::: RECORDS PROVIDED :::

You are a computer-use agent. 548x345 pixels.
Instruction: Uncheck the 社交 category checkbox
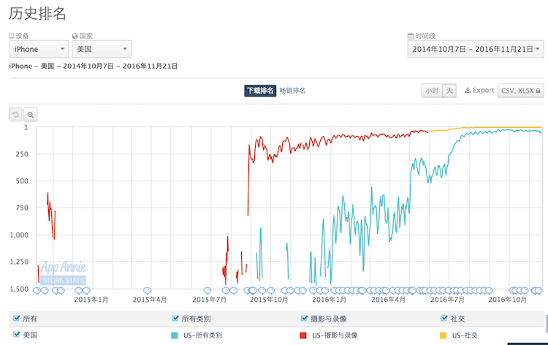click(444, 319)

:::
::: RECORDS PROVIDED :::

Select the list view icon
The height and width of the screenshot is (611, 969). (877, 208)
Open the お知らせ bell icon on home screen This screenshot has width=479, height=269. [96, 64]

:::

EXERCISE GOAL => Above this instruction are the records; retype exactly the lines from the one containing "Select the list view icon" up to and including the one containing "Open the お知らせ".

SOLVED PROBLEM =>
Select the list view icon
The height and width of the screenshot is (611, 969). (877, 208)
Open the お知らせ bell icon on home screen This screenshot has width=479, height=269. [96, 64]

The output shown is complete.